Em Montes Claros é proibida a comercialização da linha chilena, porém ela pode ser facilmente fabricada através de vídeos na internet. “Se a pessoa é flagrada portando ou soltando pipa com a linha, é feita a apreensão do material e a aplicação de multa. Quando, na verdade, a linha chilena representa um risco muito maior. Por isso, a necessidade de regras mais rígidas. Se for criança, quem responde pelo crime são os pais”, destaca o tenente Márcio Henrique Borges Silva.

Como ação de prevenção, a Polícia Militar realizou, na manhã de ontem, uma operação em alguns bairros de Montes Claros. Somente no Delfino Magalhães foram apreendidos 23 carretéis de linha chilena e com cerol. As crianças que estavam com o produto foram repreendidas pelos militares, assim como os pais dos meninos. O material foi queimado.
 
FALTA PROTEÇÃO
Com o alto índice de acidentes envolvendo linhas de pipa nos últimos dias, a procura por antenas e equipamentos de proteção para impedir os cortes aumentou em Montes Claros. Porém, os motociclistas estão tendo dificuldade de encontrar os acessórios nas lojas da cidade.

“Com a pandemia, diminuímos as compras de acessórios para motos e carros. Ainda tínhamos algumas antenas e um protetor para pescoço, que também é muito utilizado pelos motoqueiros. Contudo, na última semana esgotaram. Já pedimos uma nova remessa que deve chegar em até 15 dias”, afirma André Soares, proprietário de uma loja de acessórios para veículos.

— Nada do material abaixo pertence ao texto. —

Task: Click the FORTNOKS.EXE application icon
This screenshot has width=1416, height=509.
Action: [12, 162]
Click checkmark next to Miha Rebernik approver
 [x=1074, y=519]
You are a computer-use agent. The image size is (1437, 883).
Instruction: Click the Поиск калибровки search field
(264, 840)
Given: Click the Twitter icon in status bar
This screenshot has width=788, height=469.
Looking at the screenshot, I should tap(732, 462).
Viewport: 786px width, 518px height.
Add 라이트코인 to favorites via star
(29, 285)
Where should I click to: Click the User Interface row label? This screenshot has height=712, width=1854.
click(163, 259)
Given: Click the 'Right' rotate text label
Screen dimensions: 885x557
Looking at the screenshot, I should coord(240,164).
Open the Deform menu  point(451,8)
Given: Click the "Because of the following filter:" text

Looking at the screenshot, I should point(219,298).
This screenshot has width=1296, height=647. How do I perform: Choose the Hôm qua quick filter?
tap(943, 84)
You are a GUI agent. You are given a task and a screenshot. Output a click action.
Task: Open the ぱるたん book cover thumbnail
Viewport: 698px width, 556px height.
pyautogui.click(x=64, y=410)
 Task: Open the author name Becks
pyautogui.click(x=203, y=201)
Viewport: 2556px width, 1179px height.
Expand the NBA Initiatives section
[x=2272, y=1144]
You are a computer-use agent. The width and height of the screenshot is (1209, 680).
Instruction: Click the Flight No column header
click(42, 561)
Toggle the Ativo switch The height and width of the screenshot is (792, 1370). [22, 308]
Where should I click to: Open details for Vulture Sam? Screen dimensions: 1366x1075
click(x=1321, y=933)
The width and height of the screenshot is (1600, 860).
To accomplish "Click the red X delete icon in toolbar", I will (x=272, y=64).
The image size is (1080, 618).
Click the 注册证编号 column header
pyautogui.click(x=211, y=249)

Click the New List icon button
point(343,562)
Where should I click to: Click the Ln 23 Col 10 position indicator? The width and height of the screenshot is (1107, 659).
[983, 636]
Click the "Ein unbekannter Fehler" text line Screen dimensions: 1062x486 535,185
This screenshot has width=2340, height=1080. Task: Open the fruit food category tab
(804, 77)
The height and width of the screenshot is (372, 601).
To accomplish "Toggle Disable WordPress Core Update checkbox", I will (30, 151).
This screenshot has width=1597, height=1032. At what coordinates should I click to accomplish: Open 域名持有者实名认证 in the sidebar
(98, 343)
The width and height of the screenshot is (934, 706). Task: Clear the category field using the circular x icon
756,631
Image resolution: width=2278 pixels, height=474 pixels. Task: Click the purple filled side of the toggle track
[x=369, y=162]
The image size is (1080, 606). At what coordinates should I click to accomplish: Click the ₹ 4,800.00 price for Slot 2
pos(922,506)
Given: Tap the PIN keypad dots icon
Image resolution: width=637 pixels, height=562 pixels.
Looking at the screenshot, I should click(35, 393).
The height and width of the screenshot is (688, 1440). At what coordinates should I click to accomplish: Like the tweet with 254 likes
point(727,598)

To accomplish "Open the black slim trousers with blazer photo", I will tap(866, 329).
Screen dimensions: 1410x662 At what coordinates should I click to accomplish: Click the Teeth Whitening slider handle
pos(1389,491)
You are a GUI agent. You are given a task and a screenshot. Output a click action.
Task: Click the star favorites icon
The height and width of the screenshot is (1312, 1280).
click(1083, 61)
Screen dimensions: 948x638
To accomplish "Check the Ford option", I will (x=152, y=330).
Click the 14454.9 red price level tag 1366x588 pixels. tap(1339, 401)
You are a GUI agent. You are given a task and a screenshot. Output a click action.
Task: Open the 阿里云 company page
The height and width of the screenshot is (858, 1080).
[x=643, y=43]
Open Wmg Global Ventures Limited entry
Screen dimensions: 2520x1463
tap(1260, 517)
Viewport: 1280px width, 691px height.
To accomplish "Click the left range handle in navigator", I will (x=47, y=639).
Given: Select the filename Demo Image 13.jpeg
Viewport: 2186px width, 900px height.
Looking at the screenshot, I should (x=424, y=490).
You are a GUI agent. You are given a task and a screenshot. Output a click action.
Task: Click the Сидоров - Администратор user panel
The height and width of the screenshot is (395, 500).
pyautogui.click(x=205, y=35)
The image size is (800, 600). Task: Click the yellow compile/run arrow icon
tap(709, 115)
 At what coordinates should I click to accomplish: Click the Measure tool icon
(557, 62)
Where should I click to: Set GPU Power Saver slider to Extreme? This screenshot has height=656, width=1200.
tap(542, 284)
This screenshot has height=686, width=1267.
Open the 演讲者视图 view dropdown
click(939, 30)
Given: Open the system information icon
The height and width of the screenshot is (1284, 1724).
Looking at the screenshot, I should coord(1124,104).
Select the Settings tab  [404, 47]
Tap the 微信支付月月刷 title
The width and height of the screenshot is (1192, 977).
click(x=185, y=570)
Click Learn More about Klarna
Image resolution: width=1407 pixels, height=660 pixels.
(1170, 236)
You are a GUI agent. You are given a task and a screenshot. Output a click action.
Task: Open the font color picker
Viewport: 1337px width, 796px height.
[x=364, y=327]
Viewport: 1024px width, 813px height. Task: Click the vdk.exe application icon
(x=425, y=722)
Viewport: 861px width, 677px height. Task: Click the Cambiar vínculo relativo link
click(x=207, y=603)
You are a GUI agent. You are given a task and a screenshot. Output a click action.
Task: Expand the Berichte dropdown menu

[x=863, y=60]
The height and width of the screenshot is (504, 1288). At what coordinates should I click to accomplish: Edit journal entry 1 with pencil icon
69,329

Enquanto os equipamentos não chegam à cidade, quem precisa utilizar moto e até bicicleta tem que ficar atento para não se ferir. “Quando estou passando por uma rua mais ‘aberta’ (sem muitos fios), já fico atento para ver se não tem alguém soltando pipa por perto. E nem sempre são crianças. Já vi adultos brincando disso, mas não dá pra saber se é linha comum ou cortante”, pontua o entregador Juarez Cardoso.

Prejuízo elétrico
No ano passado, a Cemig registrou 121 ocorrências com pipas na rede elétrica, que provocaram desligamentos de energia para 58.328 clientes no Norte de Minas. Somente no primeiro trimestre deste ano, foram 17 ocorrências, que deixaram quase 2 mil residências sem energia. Além disso, muitos curto-circuitos são provocados pela tentativa de retirada dos brinquedos presos aos cabos. “Para brincar com segurança, as pipas devem ser soltas em locais abertos e afastados da rede elétrica. Também é preciso evitar o uso de fios metálicos ou cerol e, caso a pipa fique presa nos fios dos postes, elas não podem ser resgatadas, porque acidentes nestas condições podem ser fatais”, orienta o gerente de Saúde e Segurança do Trabalho da Cemig, João José Magalhães.